Вот у нас недавно вышла книга венгерского автора Балинта Мадьяра о режиме Виктора Орбана. Я читаю, я вижу, что это о России. Но, правда, Мадьяр, он пишет, конечно, что есть разные пропорции. Вот это режим, он его применительно к Венгрии называет посткоммунистическое мафиозное государство. Этот режим в Венгрии как бы развит средненько, в России – побольше. В Узбекистане или где-то Таджикистане еще побольше.
В.Дымарский
―
А в Чехии тогда поменьше?
Д.Травин
―
Он считает, что в Чехии этого нет, но это уже частный случай. То есть он, скорее, сравнивает Венгрия, Балканские страны – как-то вот так. И, действительно масса примеров того, что даже страна, вошедшая в Евросоюз, показывает многие явления, характерные для России. Это не оправдывает Россию, это не оправдывает нас, что мы живем с такими институтами в такой политической системе. Но надо понимать, что та система, в которой мы живем, это не что-то совершенно кошмарное, чего нигде в Европе нет, только у нас есть.
В.Дымарский
―
Сейчас на вас все набросятся: Оправдываете режим, Дмитрий Яковлевич.
Д.Травин
―
Ну, может быть, меньше набросятся. Я тогда проясню свою мысль. Я поясню так, что если мы пытаемся оправдать режим, оправдать свое бездействие, что мы готовы еще 50-100 лет жить в такой ситуации, это плохо. Но, с другой стороны, если мы отчаиваемся и говорим, что в России, начиная с Ивана Грозного был такой бардак и ничего не изменилось, а Европа, начиная с Варфоломеевской ночи жила замечательно, - то это тоже плохо, потому что это отчаяние. Потому что тогда нет смысла ничего менять.
В.Дымарский
―
Такие же настроения.
Д.Травин
―
Такие настроения есть. Я их не поддерживаю.
В.Дымарский
―
Что не надо ходить на выборы – если уж применительно к сегодняшнему дню – все равно вы ничего не поменяете.
Д.Травин
―
Надо ходить на выборы, надо заниматься просвещением населения. Надо писать книги и статьи, где мы показываем, как реально соотносится Европа с Россией, чтобы меньше мифов было. И надо по возможности менять всю эту ситуацию. Это не значит, что мы завтра можем изменить, но я уверен, через какое-то время ситуация изменится и Россия станет европейской страной.
О.Пашина
―
Можно только реплику нашей слушательницы Тани из Москвы, это по поводу потребления: «Туземцы тоже любили потреблять бусы и «огненную воду». Разве это показатель того, что они европейцы?» Вот так.
Д.Травин
―
Да.

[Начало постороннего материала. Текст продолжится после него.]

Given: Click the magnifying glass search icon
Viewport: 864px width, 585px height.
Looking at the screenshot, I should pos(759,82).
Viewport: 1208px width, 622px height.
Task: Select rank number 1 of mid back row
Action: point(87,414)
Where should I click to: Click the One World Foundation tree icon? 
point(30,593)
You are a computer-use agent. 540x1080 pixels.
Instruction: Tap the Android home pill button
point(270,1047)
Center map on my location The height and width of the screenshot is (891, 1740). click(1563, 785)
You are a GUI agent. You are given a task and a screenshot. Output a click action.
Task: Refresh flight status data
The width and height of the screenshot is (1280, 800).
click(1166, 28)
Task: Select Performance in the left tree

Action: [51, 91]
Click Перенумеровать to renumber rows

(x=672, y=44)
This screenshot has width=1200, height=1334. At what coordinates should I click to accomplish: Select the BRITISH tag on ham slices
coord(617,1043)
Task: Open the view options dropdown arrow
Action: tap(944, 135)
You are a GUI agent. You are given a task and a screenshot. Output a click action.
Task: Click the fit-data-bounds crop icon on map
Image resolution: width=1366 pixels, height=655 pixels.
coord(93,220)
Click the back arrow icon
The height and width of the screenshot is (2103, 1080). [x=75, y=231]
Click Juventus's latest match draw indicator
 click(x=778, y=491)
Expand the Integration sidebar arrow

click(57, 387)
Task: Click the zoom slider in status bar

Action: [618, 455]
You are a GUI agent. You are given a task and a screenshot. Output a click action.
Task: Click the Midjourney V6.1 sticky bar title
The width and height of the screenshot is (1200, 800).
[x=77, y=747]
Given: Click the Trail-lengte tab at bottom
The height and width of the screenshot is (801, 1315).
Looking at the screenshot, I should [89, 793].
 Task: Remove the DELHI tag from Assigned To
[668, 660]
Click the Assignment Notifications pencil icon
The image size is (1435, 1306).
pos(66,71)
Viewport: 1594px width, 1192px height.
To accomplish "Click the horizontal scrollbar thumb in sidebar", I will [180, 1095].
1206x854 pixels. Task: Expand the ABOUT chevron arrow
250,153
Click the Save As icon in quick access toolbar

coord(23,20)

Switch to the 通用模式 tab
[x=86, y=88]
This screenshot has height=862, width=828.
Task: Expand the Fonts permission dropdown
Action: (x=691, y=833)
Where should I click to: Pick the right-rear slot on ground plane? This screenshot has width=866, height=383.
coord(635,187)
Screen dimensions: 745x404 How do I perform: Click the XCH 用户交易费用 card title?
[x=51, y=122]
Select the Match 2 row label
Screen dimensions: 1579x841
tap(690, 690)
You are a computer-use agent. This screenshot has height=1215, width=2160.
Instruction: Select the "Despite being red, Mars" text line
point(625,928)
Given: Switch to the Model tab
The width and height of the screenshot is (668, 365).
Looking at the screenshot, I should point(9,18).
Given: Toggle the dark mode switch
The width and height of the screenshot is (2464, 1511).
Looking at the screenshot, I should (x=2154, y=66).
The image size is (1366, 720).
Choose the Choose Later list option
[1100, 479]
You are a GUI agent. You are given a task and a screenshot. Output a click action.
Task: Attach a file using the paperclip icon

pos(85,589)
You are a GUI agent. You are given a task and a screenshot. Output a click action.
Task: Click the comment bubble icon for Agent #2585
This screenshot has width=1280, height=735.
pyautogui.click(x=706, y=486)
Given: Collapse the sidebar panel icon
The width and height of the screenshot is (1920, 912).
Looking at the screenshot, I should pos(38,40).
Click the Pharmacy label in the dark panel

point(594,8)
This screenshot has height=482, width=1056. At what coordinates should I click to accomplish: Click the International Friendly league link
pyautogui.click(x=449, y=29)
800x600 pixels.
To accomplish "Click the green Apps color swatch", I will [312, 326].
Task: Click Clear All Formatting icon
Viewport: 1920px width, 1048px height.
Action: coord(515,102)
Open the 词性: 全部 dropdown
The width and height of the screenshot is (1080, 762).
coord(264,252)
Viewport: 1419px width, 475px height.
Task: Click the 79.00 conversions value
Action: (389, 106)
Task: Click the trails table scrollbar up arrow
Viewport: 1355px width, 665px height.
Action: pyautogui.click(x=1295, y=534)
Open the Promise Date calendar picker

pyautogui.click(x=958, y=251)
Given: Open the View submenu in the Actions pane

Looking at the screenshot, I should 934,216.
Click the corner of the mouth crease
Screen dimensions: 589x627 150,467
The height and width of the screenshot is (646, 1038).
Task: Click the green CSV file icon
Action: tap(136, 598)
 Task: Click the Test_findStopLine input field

Спасибо за комментарий. Но, видите ли, мы потребляем не только «огненную воду» бусы. Конечно, по «огненной воде» мы мастера, по бусам, наверное, девушки мастера, мне труднее сказать. Но мы потребляем и автомобили, недвижимость, одежду, технику и так далее. По структуре потребления мы очень похожи на западные страны. И в этом смысле мы сильно отличаемся от тех туземцев, про которых сейчас вспомнили. И мы пытаемся прогрессировать в этом потреблении. Мы ориентируемся на те стандарты, которые задала нам Европа. Мы очень много читаем о Европе. Мы интересуемая, на каких машинах они ездят, какая сегодняшняя европейская мода. У этих европейцев этого не было. Они ориентировались на свои стандарты: им нравились яркие бусы – вот на это и ориентировались.
В.Дымарский
―
Потому что, это носила Европа.
Д.Травин
―
В Европе как раз другое носили.
О.Пашина
―
Мы следим за Европа. У меня такой вопрос: на не идеализируем мы ее? То есть мы видим эту красивую глянцевую картинку, не вникая как и на основе чего все это построено. Мы видим результат
В.Дымарский
―
Я продолжу Оксанину мысль – мы с ней второй раз совпадаем, - может быть, заострив чуть-чуть еще: а, вообще, что нам там делать? Ведь существует мнение и не одного человека, а очень многих аналитиков, что, вообще, старушка-Европа – это не будущее мира – я не хочу употреблять советские термины про загнивание капитализма и гумилевские теории о старении нации, - но Европа стареет. А тут еще эти все молодые «тигра азиатские», они поднимаются, они молодые, молодая религия, я имею в виду ислам, а не старая умирающая… ну, надеюсь, не умирающая – христианство. Почему нам идти туда, в Европу? Почему нам не идти к наиболее динамичным рынкам, если уж говорить об экономике, к более динамичному, если хотите, даже обществу?
Д.Травин
―
Спасибо, хорошие вопросы. Я не идеализирую Европу. И как раз вот с начала программы я приводил много примеров о том, что Европа проходила те же самые проблемы, что и мы. Более того, и сейчас эти проблемы есть. Я очень люблю ездить по Европе. И не просто для того, чтобы там по кабакам пройтись. Я пытаюсь изучать, пытаюсь посмотреть. Я даже полтора года назад провел специальный семинар у себя в университете после поездки в Южную Италию, на Сицилию. И рассказывал о том, как реально выглядят различные уголки Сицилии, до которых не всегда доходит нога обычного туриста. Я много фотографировал, я показывал в деталях.Я вам честно скажу, я нашел место значительно более загаженное, чем привычные нам российские пейзажи. Но я понимаю, что у нас где-то в глубинке, в провинции есть гораздо больше проблем, чем в Москве или в Питере. Но по сравнению с Москвой, Питером и другими центрами, где я бывал в России, на Сицилии есть места страшные.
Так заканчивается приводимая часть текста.